6. Auseinandernehmen zusammengesetzter Substative und unverbundenes Nebeneinanderstellen der Bestandteile; vgl. Windows Anfänger.
7. Demgegenüber harmlos ist die Bezeichnung der ursprünglichen Wortgrenzen durch Binnengroßbuchstaben; vgl. LandesBank, InterCityTreff.
8. Einführung des englischen sächsischen Gentivs nicht nur bei Namen (Rita's statt Ritas), sondern auch bei anderen Substantiven (Manager's statt Managers), vereinzelt sogar anstelle eines Plurals (Auto's statt Autos).
9. Völlig ungrammatische Setzung von Kommata, die ganz am zufälligen Sprechrhythmus orientiert ist; vgl. Für, in der Shell installierte Objekte.
10. Völlig unmotiviertes Auseinanderreißen von Wörtern durch mangelhafte Trennprogramme: Bluter-güsse, Kreb-stiere, Waldst-erben.
Ich habe hier nicht alle Änderungen angeführt, die Zimmer 1995 in der Übersetzung eines Computerhandbuchs entdeckte und die er in einem Aufsatz über das Deutsch von morgen anführte, dafür aber andere aus seinem Buch von 1997 Deutsch ist anders - die Sprache im Modernisierungsfieber. Auch habe ich, wo sie mir aussagekräftiger erschienen, eigene Belege verwendet und die Reihenfolge der Veränderung gemäß der Wichtigkeit, die sie in meinen Augen haben, umgestellt.
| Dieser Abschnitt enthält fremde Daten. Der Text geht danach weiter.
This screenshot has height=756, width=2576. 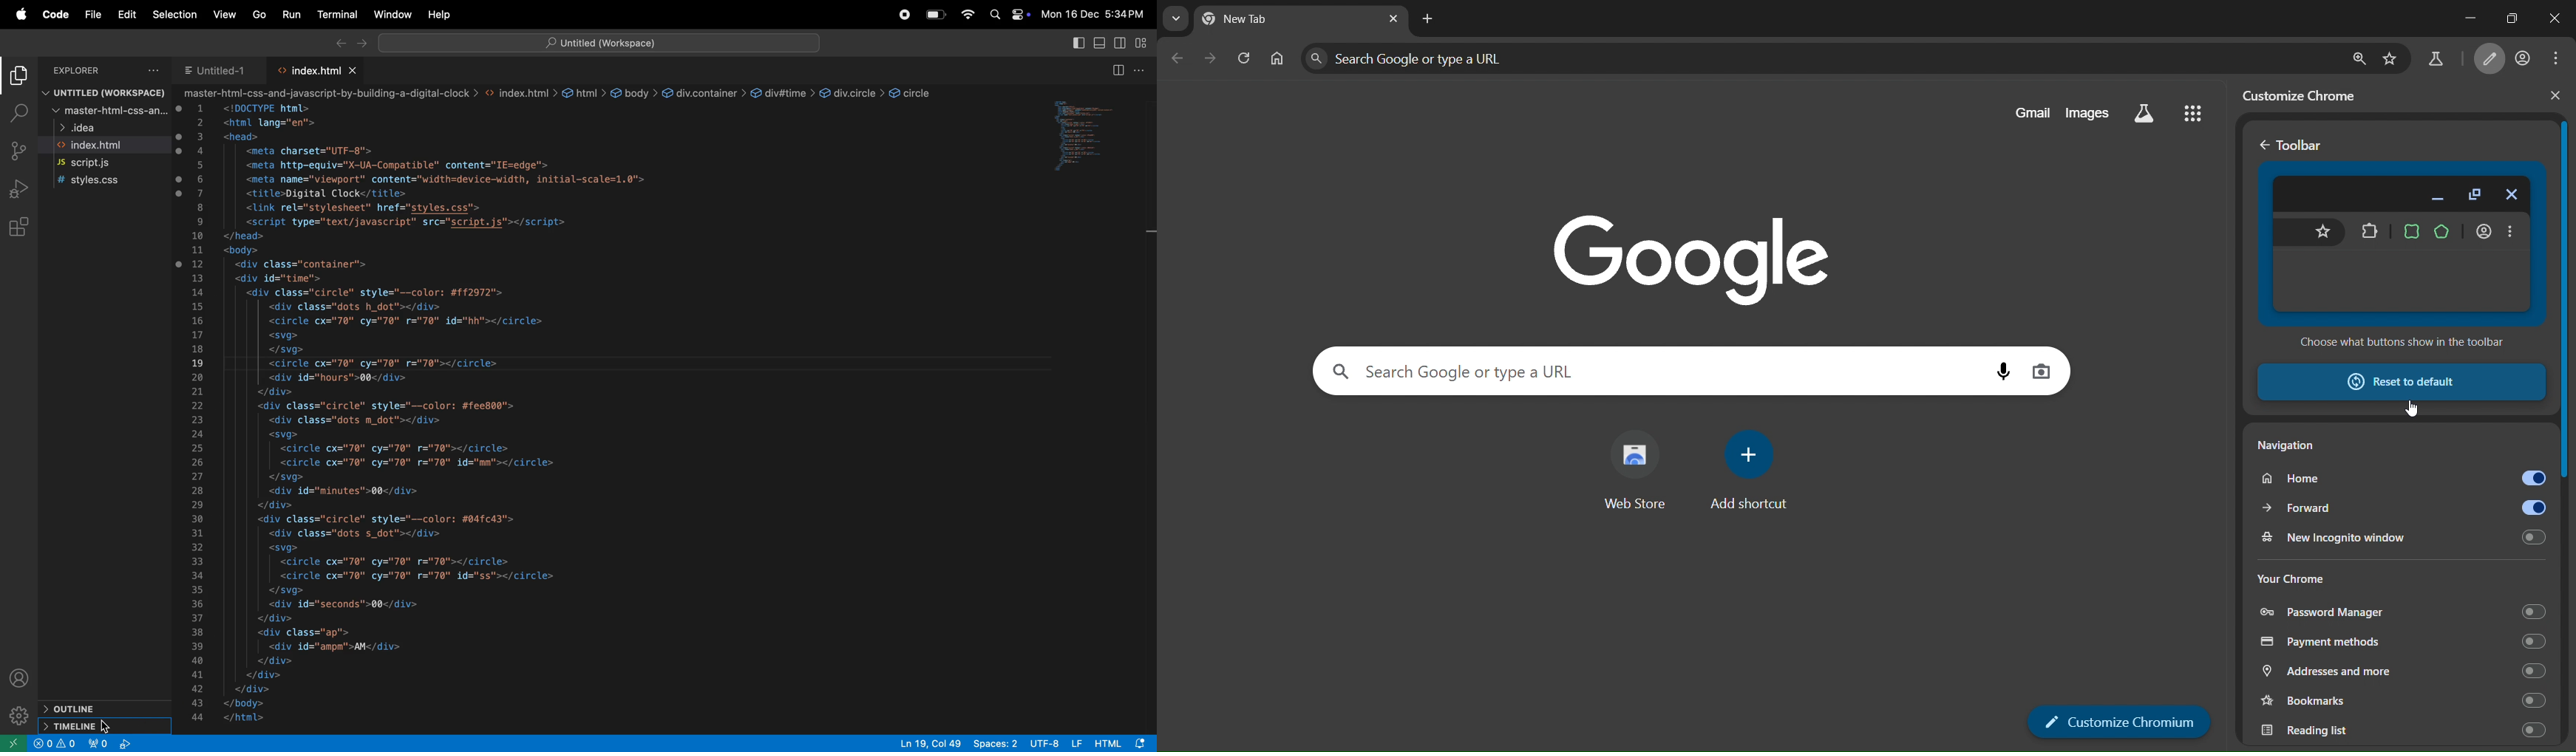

Freilich hat es auch Vorzüge, wenn Sprachen sich vereinheitlichen. Wer wollte heute noch beklagen, dass Luther mit seiner Bibelübersetzung den wesentlichen Schub zur Schaffung eines einheitlichen Schriftdeutschen geleistet hat.
Warum sollten also Wörter, die sich auf neuste weltweite Entwicklungen beziehen, sich nicht weltweit gleichen. Gefährlich wird es aber, wenn einer Sprache die Baugesetze verlorengehen, so dass man vom Verstehen mehr und mehr zum Raten übergehen muss. Insofern kann ich Jean-Pol Martin zustimmen, wenn er in seinem Kommentar sagt: "Verständigungsprobleme gibt es genug." - Man sollte nicht mehr als nötig hinzufügen.